● Material for this task:
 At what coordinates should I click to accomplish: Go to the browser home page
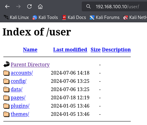click(x=40, y=7)
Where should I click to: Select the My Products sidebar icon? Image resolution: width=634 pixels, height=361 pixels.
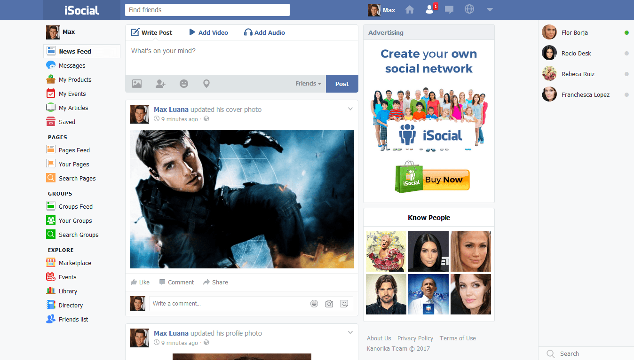pos(50,79)
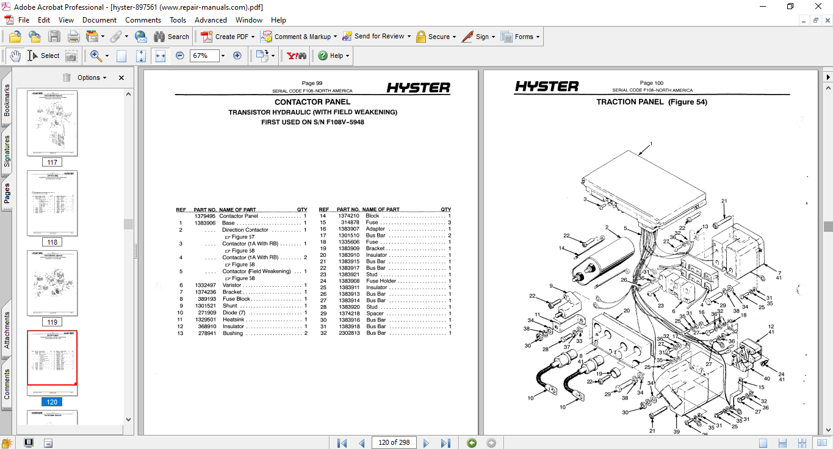Switch to single page layout

763,442
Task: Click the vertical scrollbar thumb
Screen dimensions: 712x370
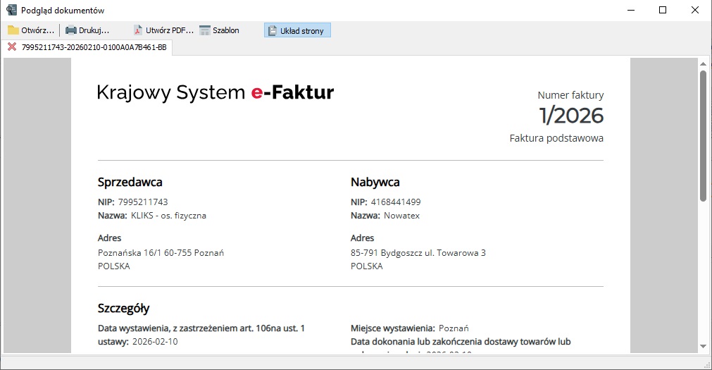Action: pyautogui.click(x=702, y=134)
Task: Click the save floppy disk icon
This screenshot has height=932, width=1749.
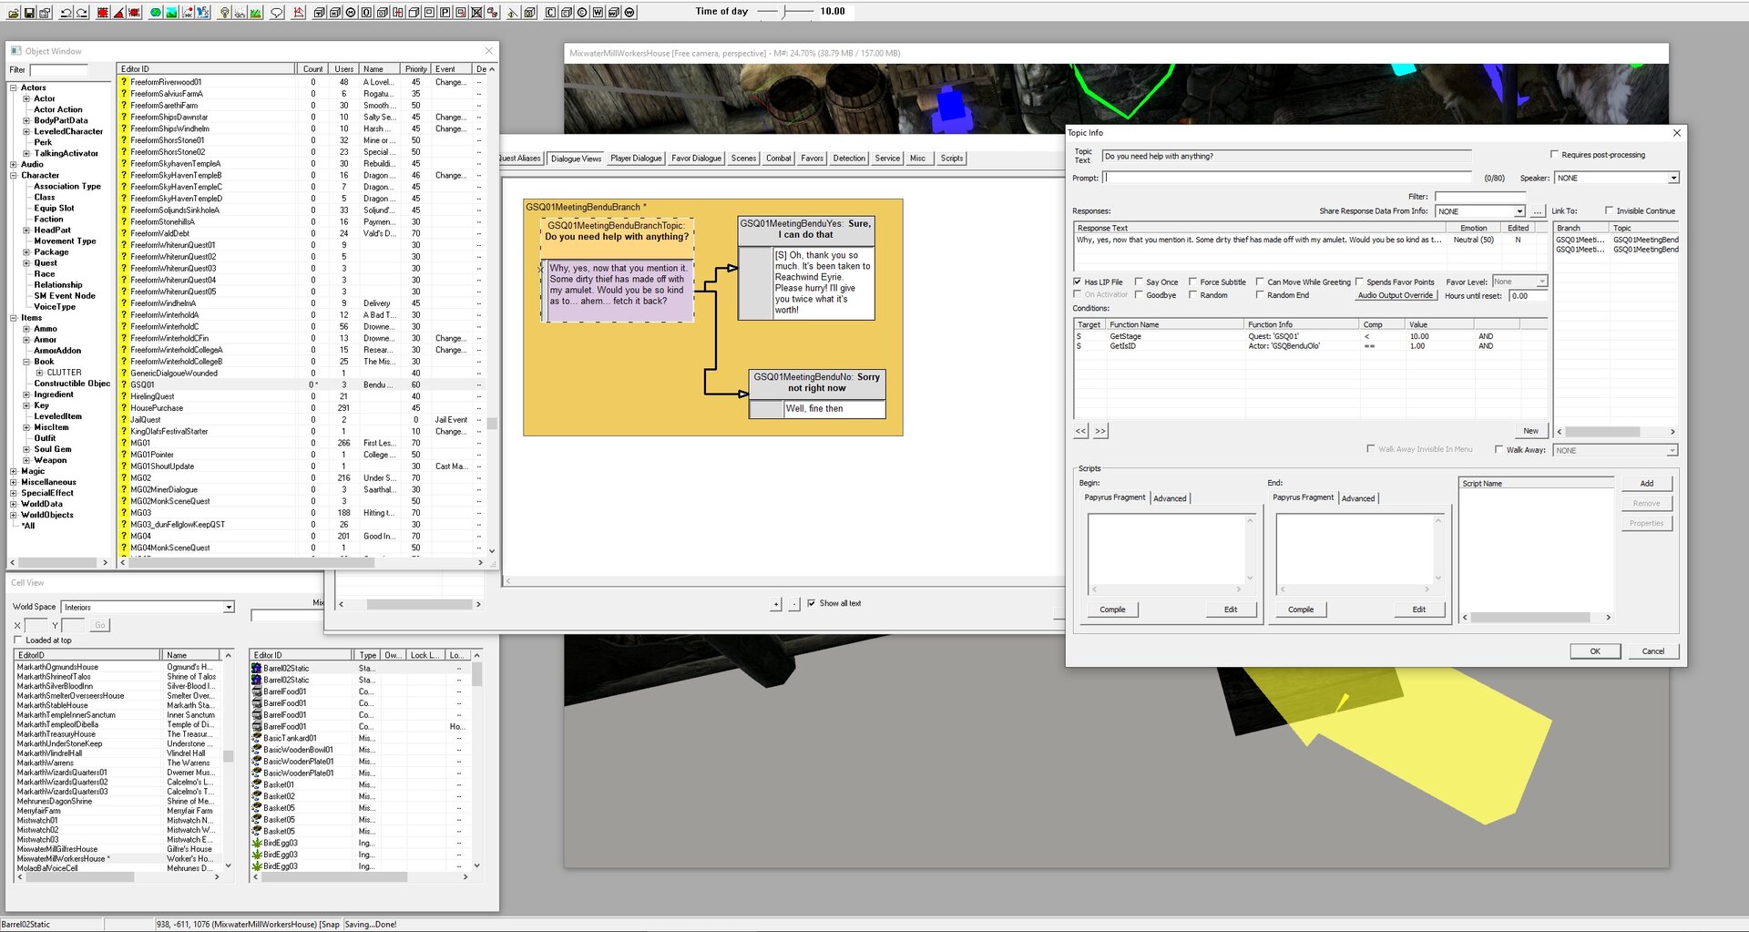Action: click(x=29, y=13)
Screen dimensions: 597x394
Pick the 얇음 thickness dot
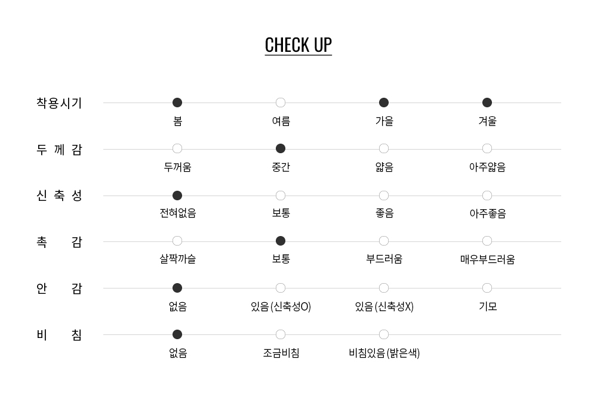384,148
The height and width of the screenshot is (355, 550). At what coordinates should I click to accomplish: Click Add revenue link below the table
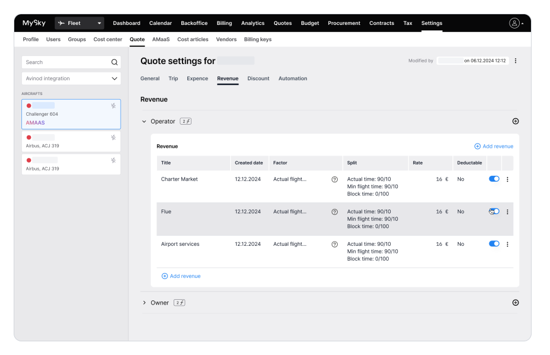click(x=181, y=276)
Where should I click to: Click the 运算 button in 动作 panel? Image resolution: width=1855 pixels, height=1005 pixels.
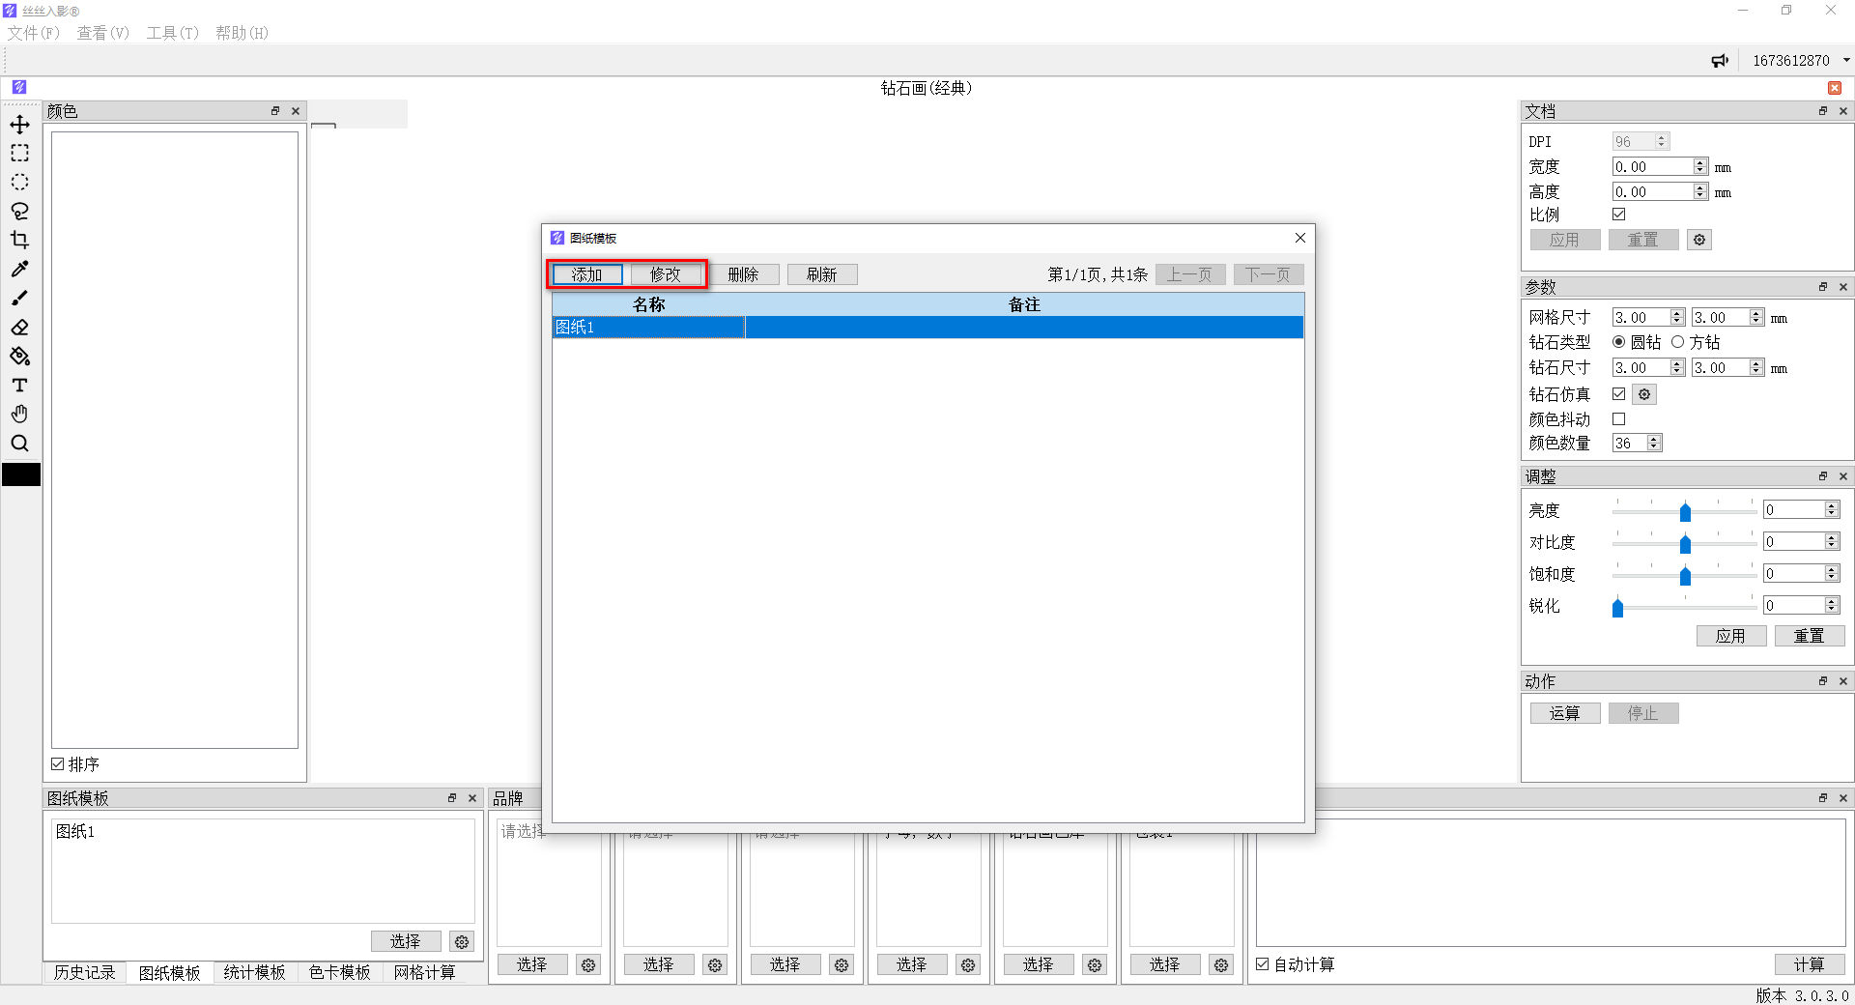tap(1564, 713)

● Aim of the exercise: All of the records above should be written out exactly, with the pictures left out.

● Your response:
 At what coordinates should I click to accomplish: Go to the browser home page
click(x=40, y=7)
Where should I click to: Select the My Products sidebar icon? Image resolution: width=634 pixels, height=361 pixels.
pos(50,79)
Switch to single page layout

763,442
Task: Click the vertical scrollbar thumb
Screen dimensions: 712x370
Action: pyautogui.click(x=702, y=134)
Task: Click the save floppy disk icon
This screenshot has height=932, width=1749.
Action: click(x=29, y=13)
Screen dimensions: 597x394
Pick the 얇음 thickness dot
384,148
The height and width of the screenshot is (355, 550). At what coordinates should I click to accomplish: Click Add revenue link below the table
click(x=181, y=276)
Where should I click to: Click the 运算 button in 动作 panel? Image resolution: width=1855 pixels, height=1005 pixels.
tap(1564, 713)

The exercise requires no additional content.